I can tell you that if you’re trying to pay your bills or heck, even simply grow your blog, I can tell you that the PROMISE OF  “social media exposure” is not sufficient payment for your hard work.

And I've started lumping guest posts in there as well. Many brands think that providing you with their own content is sufficient payment. They get a backlink and a little exposure. The problem with just running someone else's content on your blog is that it might not be of a very high quality. I know. I've written this stuff. I used to churn out stuff that others would then place on blogs as guest posts. It was never my best stuff. Just general information with a little SEO tweaking. It's easy work, and it's a paycheck. But I wouldn't want it on my blogs.

Freelance Writer: Sell Out Your Own Way

I participated in a couple of blog campaigns recently that really hit home with the idea of selling out on your own terms. First of all, these campaigns offered me a lot of money to write a post with a link to a specific brand. Next, since they were paying me to write the content, there was a disclosure on the post in compliance with FCC regulations. I felt better about these campaigns for the following reasons:

  • I wrote the post, so I could control the quality and the message.
  • The disclosure made the whole thing transparent.
  • I wasn't hemmed about by restrictions, which, interestingly, I sometimes am when I just put up someone's free content.

The interesting thing about posting some brand's “free content” (and they'll totally promote it through their social media channels on top of everything) is that it sometimes comes with more restrictions.
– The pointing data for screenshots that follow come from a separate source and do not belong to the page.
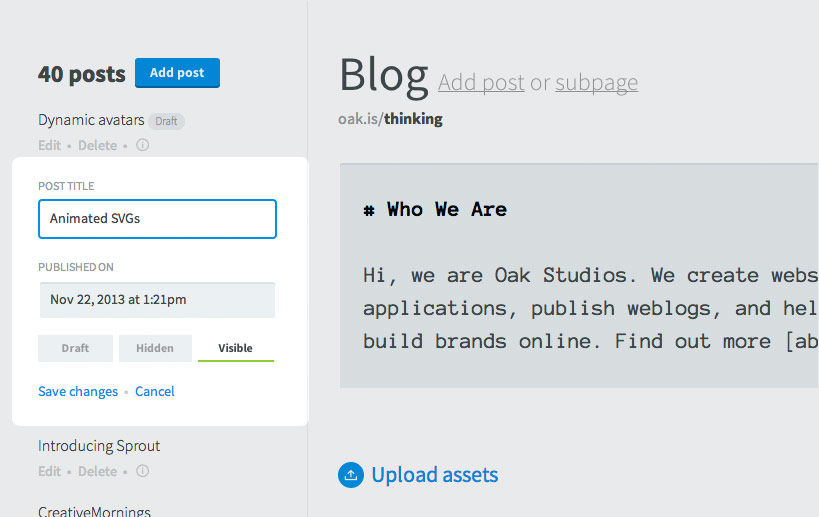Edit the Dynamic avatars post
The image size is (819, 517).
pyautogui.click(x=50, y=145)
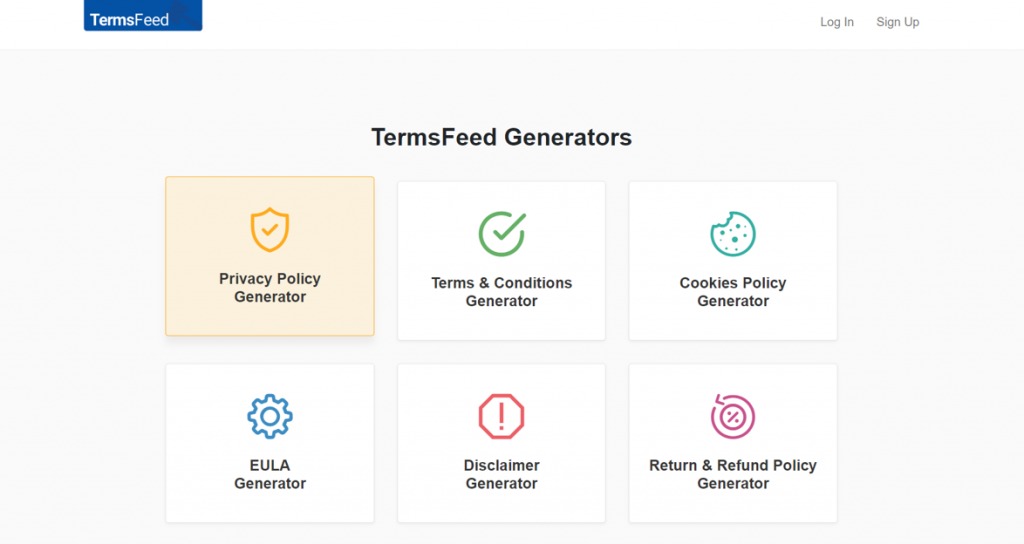Click the green checkmark Terms & Conditions icon
The image size is (1024, 544).
point(502,234)
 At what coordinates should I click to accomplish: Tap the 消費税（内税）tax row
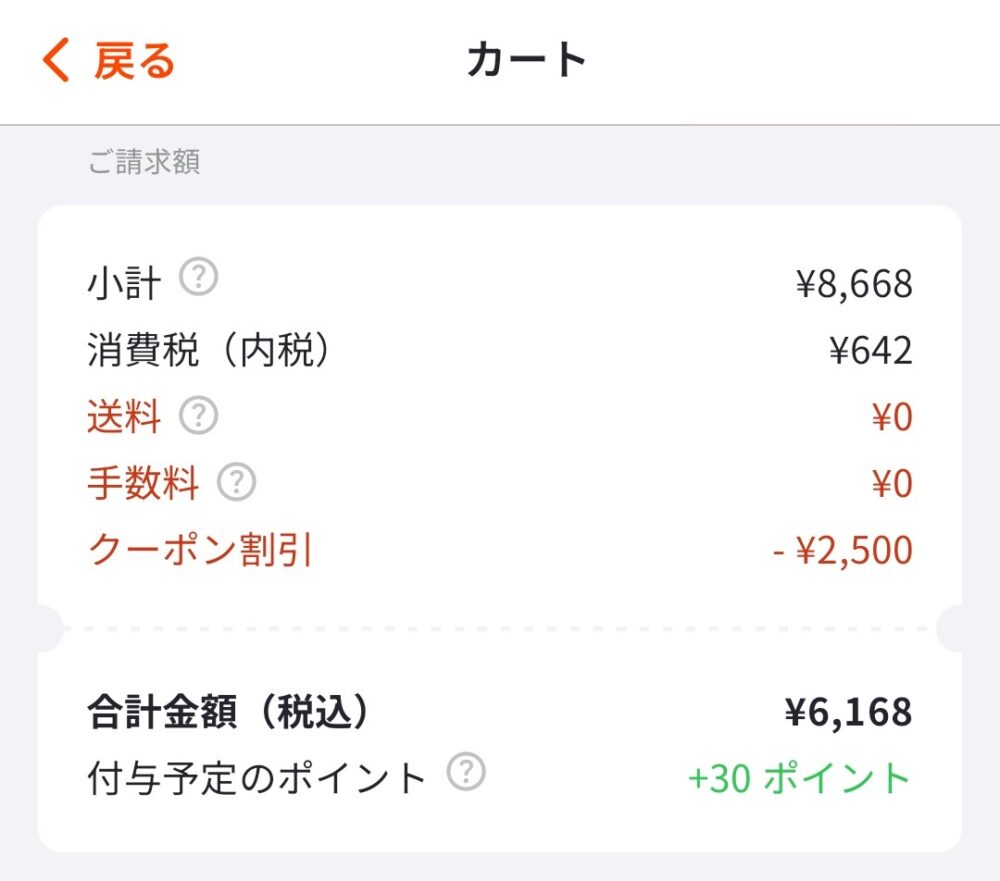point(210,349)
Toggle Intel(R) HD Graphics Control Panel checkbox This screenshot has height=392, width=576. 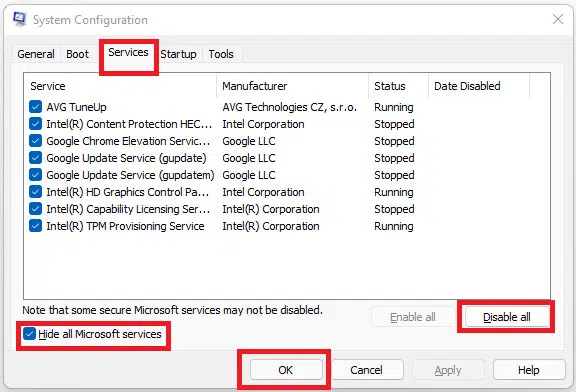(x=35, y=192)
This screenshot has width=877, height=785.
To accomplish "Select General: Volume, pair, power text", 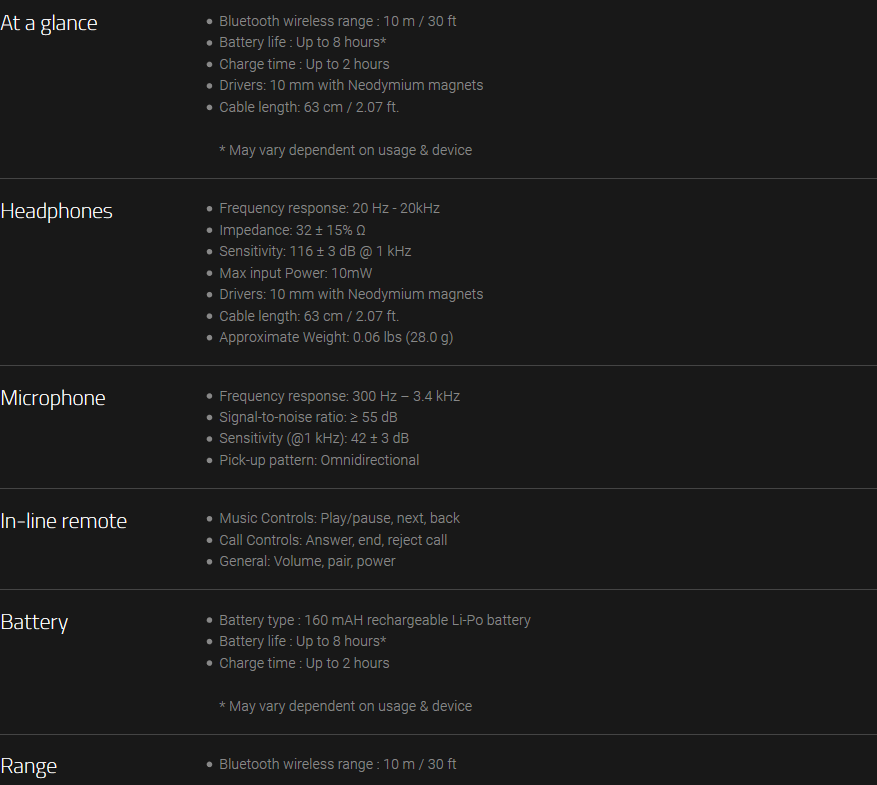I will point(307,561).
They aren't paying you for anything — the links, the exposure, your time — but they want to dictate everything. With the paid brand campaigns, they tell me where they want to link, ask me to publish a disclosure, and ask me to post my own post on social media (which I would do anyway since it's my post). That's it. No anchor text requirements. No “use this keyword X amount of times.” It's much easier, and I get paid to pretty much do what I would anyway.

As a freelance writer, selling out doesn't get much better than that.

Bottom Line

If you're going to put your name on something or let others use your site for something, it makes sense to get a fair return for that value. It's one thing to let your friends, who you know will offer you a true guest post of value to your readers contribute something. It's something else altogether for a PR person to try to get you to work for free.

From now on, when a brand wants to offer me “free content — and we'll promote it!” I'm going to point them to my new policy. They can pay me to write the content or find some other freelance writer who's willing to sell out for much less.

5 thoughts on “Selling Out Your Way as a Freelance Writer”

  1. Ghostwriter David

    Nobody seems to be afraid to cheer for major league sports players who routinely sell out for fatter paychecks. Imagine if soldiers switched alegiences as readily as athletes do?

  2. I’ve moved to stop accepting external content, too – no more shitty guest posts even for $$. I want full control. It’s cost me a fair bit in potential revenue already this year, but I feel good about it.

    I’ve actually been thinking about this in regard to my professional life. When I worked in big news journos were so disparaging about ‘advertorial’, but I’ve done more and more of it over time esp. now I work at a small place and we have to wear more hats. I actually don’t mind it, it’s good experience and I think makes me more employable in the long run. I’m a writer at heart, not a reporter, to be quite honest, so I’m not as heavily anti as some of the old schoolers. I think there still definitely is a line, and we as an industry are working out where exactly it falls, but we can’t really afford to be so precious about it. If we can’t figure out how to make money in this biz, we won’t have jobs for much longer.

    1. Miranda Marquit

      Yeah, you start to get to the point where you just decide that it’s not worth the money to have that sort of content on your site. The advertorial line is a fine one, but here in the U.S. it’s made a little thicker by FCC requirements that you disclose when you’re being paid for something as a blogger. But yeah, there’s definitely a place for it, especially since the bills need to be paid. I’ve been on both sides of the traditional journo thing (I worked in advertising for a newspaper before becoming a writer), and the sad reality is that without the ads to pay the bills, the “real” journalism doesn’t happen.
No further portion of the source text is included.